Your instructions: Reproduce exactly the entries from the "The height and" line to the end. Skip all pictures.

#### Data for the task ####

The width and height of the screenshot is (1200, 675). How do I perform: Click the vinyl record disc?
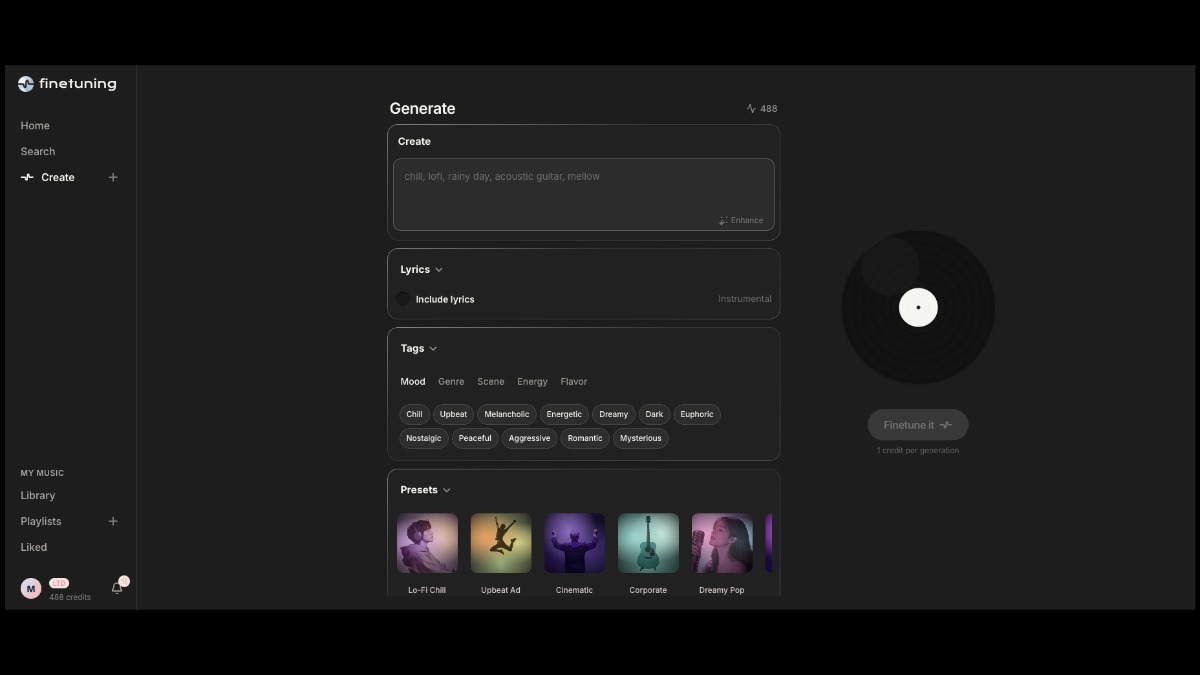tap(918, 307)
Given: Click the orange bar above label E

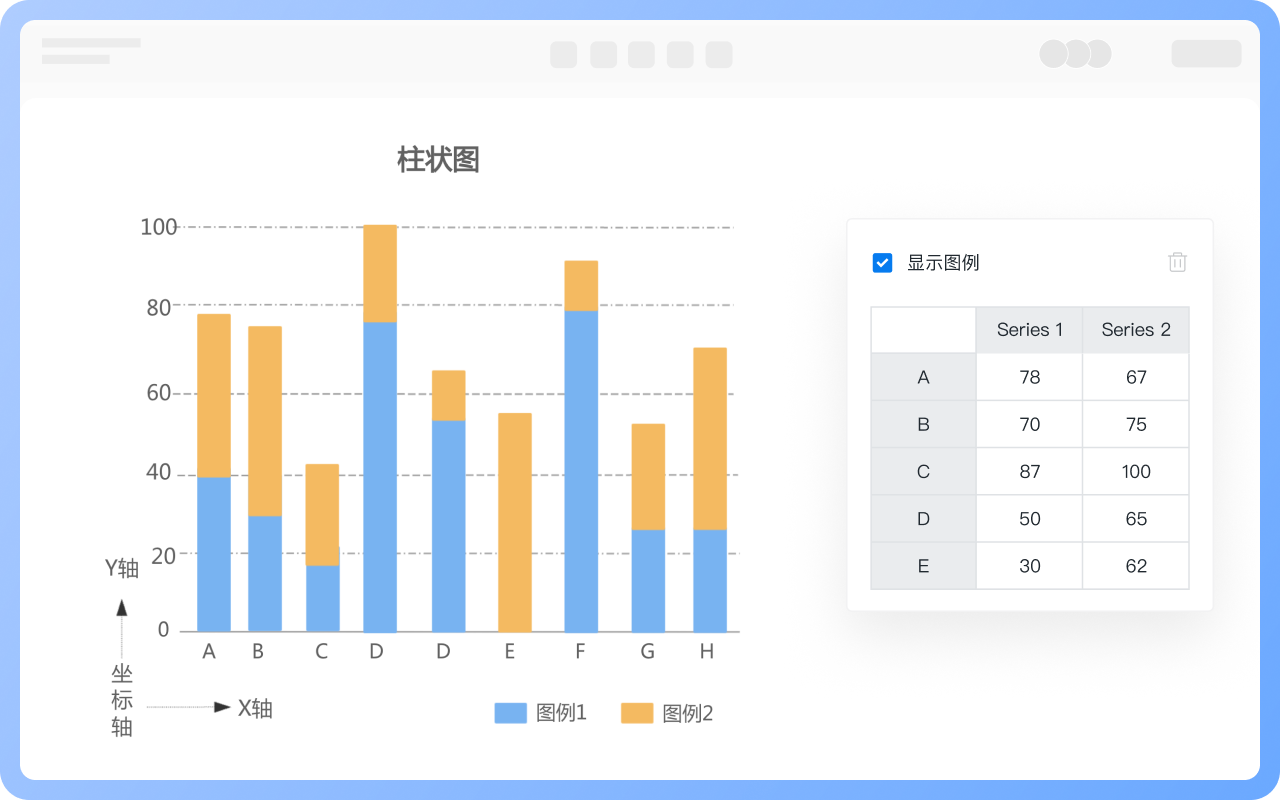Looking at the screenshot, I should [x=514, y=520].
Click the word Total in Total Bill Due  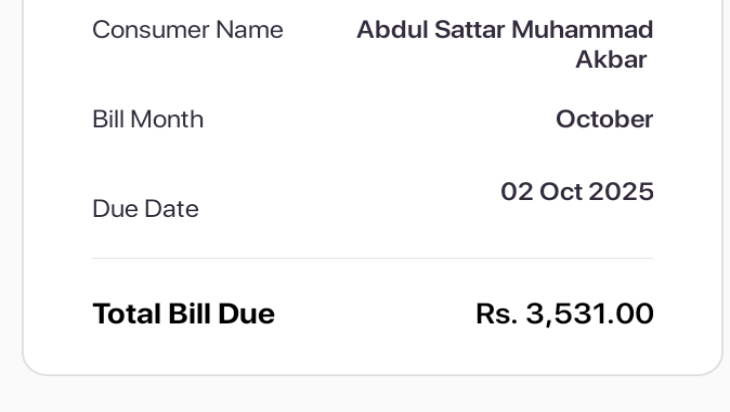[x=126, y=314]
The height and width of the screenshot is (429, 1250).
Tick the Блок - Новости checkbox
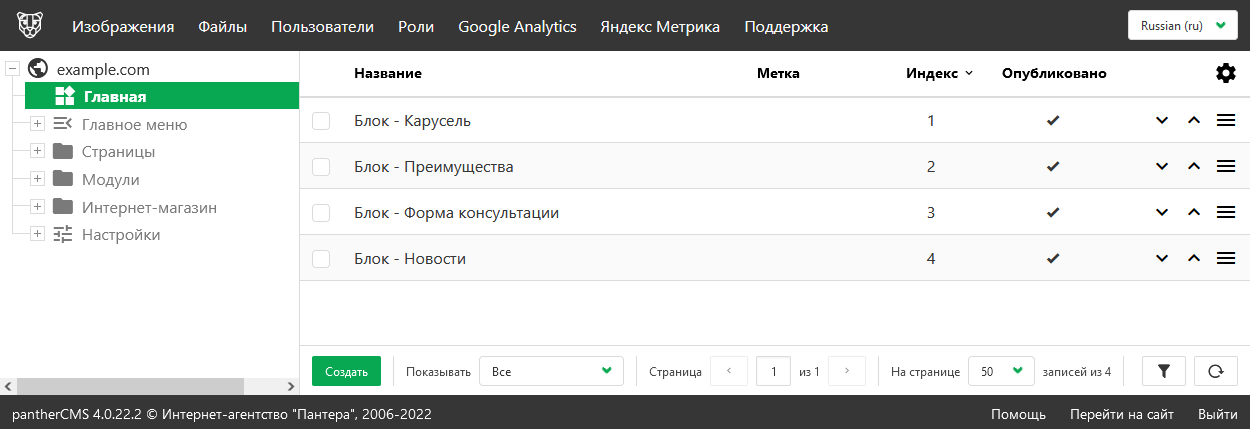click(321, 259)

####

Answer below:
The height and width of the screenshot is (429, 1250).
Tick the Блок - Новости checkbox
click(321, 259)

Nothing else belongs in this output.